Wasserstoff wird seit Jahren zum Antrieb von Motoren verwendet und ist das am häufigsten vorkommende Element auf unserem Planeten, während die Fähigkeit, viel Strom in einem kleinen Gerät zu erzeugen, bedeutet, dass mit Wasserstoff betriebene Autos viel weiter fahren könnten als reine Elektrofahrzeuge. Es gibt auch Vorteile in Bezug auf Emissionen, was ihn zum saubersten verfügbaren Kraftstoff macht.

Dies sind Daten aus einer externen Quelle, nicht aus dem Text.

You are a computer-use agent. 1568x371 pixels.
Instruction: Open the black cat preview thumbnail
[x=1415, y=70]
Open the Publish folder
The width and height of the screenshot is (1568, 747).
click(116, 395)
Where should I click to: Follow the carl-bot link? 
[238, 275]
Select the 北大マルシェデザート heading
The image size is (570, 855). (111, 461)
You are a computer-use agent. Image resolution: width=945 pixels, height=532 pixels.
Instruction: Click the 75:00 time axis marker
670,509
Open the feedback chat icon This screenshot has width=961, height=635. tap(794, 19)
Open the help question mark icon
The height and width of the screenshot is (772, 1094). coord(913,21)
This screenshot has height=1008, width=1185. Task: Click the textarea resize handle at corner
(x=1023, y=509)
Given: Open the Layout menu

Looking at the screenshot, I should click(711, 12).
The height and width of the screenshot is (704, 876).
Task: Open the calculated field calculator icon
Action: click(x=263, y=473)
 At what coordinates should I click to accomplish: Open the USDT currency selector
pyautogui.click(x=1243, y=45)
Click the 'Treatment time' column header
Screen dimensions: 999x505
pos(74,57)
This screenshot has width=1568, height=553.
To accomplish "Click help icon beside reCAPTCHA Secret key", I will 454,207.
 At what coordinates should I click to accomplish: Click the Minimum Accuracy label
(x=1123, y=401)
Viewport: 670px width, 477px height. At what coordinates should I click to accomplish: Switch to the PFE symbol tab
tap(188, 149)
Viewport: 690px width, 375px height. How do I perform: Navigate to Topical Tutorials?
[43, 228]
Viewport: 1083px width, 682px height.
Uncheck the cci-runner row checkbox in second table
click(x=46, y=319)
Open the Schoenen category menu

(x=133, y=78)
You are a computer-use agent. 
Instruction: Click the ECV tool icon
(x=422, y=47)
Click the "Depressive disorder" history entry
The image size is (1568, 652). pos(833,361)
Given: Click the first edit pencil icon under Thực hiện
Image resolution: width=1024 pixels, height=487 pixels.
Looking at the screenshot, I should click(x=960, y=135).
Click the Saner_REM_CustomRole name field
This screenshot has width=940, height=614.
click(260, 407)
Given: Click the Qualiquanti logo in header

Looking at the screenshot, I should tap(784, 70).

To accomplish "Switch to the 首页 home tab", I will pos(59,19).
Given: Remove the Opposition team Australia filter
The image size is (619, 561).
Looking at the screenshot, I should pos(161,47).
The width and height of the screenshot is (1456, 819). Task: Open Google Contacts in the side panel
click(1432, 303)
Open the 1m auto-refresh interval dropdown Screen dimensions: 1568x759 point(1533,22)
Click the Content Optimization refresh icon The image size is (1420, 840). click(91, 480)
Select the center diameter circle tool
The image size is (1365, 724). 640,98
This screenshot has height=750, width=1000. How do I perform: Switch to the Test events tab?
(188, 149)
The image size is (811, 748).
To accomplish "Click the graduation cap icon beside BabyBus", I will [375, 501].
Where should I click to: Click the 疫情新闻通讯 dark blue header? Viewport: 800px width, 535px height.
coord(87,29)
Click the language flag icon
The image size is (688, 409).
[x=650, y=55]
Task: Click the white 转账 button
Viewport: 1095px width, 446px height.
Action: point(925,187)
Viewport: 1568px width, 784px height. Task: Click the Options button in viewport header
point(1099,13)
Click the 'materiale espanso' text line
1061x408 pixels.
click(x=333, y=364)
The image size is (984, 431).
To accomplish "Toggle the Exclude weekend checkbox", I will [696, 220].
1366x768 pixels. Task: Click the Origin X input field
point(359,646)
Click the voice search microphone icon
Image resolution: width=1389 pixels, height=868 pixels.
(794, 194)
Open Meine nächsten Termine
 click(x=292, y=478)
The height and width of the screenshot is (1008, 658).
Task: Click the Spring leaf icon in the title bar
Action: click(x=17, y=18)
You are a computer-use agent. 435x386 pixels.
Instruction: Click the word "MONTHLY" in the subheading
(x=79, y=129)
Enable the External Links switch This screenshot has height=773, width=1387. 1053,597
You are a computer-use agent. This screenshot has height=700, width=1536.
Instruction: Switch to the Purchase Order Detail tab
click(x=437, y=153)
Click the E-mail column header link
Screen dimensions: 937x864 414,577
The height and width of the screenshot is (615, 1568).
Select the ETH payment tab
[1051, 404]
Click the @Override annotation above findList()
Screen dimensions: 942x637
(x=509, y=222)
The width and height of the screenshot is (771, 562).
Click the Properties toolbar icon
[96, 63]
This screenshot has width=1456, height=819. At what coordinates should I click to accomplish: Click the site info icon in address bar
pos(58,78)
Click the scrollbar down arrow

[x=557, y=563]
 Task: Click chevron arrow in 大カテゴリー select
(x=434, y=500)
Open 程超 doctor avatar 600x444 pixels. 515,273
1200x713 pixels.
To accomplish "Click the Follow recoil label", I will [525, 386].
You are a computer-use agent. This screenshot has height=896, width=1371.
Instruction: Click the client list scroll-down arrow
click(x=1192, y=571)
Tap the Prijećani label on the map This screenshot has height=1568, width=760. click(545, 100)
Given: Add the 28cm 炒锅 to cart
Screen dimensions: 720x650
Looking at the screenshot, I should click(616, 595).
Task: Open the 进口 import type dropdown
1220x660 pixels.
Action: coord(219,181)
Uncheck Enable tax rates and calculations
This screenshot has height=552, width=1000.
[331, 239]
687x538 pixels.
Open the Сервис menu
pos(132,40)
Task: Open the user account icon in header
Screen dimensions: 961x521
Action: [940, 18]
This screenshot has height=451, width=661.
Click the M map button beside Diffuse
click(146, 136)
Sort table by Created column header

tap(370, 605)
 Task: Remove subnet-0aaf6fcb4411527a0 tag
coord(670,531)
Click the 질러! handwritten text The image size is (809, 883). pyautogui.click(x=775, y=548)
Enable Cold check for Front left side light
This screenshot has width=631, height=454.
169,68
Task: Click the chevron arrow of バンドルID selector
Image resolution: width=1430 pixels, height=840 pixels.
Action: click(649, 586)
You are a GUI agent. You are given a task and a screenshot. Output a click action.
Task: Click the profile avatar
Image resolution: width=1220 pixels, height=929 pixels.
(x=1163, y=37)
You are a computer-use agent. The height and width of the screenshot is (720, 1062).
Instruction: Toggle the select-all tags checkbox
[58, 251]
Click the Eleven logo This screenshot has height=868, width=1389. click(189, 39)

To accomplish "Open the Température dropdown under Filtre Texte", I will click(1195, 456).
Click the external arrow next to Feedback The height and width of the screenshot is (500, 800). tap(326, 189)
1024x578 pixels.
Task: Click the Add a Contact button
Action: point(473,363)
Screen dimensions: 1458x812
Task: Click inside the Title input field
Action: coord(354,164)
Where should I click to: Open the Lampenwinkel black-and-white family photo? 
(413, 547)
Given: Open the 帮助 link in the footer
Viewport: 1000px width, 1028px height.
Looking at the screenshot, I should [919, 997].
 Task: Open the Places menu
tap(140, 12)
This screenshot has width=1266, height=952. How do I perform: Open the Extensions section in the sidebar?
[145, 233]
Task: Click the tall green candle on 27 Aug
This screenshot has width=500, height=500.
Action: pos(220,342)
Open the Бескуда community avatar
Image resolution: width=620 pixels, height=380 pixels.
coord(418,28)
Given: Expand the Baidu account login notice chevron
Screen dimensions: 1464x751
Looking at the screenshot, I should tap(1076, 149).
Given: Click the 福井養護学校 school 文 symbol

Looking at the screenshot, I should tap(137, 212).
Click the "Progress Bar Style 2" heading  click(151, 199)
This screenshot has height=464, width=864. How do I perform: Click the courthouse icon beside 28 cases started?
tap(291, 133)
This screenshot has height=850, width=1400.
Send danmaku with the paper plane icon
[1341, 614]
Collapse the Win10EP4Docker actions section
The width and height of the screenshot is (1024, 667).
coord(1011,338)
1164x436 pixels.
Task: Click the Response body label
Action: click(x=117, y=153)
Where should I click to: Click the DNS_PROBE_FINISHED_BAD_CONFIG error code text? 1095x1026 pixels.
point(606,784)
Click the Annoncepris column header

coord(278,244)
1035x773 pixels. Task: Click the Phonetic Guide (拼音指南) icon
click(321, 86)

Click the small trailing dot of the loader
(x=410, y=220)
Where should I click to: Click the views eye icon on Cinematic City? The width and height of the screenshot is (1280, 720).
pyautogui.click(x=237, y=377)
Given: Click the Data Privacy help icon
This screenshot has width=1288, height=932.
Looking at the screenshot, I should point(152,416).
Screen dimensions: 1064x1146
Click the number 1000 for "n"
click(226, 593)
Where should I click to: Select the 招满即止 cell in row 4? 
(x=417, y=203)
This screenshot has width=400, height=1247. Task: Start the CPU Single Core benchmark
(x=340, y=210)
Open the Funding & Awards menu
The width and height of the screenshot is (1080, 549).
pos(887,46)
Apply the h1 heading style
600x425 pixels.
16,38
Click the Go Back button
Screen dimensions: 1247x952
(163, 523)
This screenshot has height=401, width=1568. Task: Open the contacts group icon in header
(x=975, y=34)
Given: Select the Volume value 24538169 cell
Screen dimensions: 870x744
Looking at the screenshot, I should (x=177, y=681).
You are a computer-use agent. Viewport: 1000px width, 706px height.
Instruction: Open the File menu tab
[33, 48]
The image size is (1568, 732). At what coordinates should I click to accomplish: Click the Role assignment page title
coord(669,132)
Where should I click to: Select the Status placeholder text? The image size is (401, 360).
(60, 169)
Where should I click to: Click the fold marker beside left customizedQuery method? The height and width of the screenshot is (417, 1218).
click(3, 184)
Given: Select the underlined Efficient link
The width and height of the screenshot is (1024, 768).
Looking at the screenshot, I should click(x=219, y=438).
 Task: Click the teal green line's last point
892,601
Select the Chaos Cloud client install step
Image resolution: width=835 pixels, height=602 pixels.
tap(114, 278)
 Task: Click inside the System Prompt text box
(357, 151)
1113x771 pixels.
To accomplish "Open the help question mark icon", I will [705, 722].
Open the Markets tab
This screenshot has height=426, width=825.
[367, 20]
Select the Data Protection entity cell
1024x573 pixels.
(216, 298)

Die Nachfrage nach saubererem Transport ist eindeutig, da der Absatz von batteriebetriebenen Elektroautos im Jahr bis November 2020 im Vergleich zu den vorangegangenen 12 Monaten um 162 % gestiegen ist. Das bedeutet aber auch, dass viele Hersteller statt auf Wasserstoff in Elektrofahrzeuge investieren. Ein weiteres Hindernis für die Einführung ist die fehlende Infrastruktur mit zu wenigen Wasserstofftankstellen, die die Fahrer nutzen können, wie sie es beim Benzin- und Dieseltanken können.

Trotz dieser Schwierigkeiten gibt es eine Reihe von Gründen, warum Wasserstoff-Brennstoffzellen die Zukunft des Autos sein könnten; nicht zuletzt die Umweltvorteile, die Betankungszeiten im Vergleich zum Batterieladen und die Fülle an Kraftstoff.

Viele Hersteller betrachten bereits Wasserstoff als Ergänzung zum Strom, der derzeit über die Lebensdauer eines Fahrzeugs etwa die gleiche Menge an CO2 produziert (124 g/km für Elektrofahrzeuge und 120 g/km für Wasserstoff-Brennstoffzellen). Die Verwendung von Biomasse zur Gewinnung von Wasserstoff könnte jedoch dazu führen, dass die Lebenszyklusemissionen von Brennstoffzellenautos auf etwa 60 g/km CO2 sinken; deutlich niedriger als bei Elektroautos.

Um jedoch wirklich die Zukunft des Autos zu werden, müssen Wasserstoff-Brennstoffzellen in die Technologie und die unterstützende Infrastruktur investiert werden, um ein leicht verfügbares Auftanken zu ermöglichen. Bis dahin werden Wasserstoff-Brennstoffzellen nicht mit Elektrofahrzeugen oder Benzin und Diesel konkurrieren können.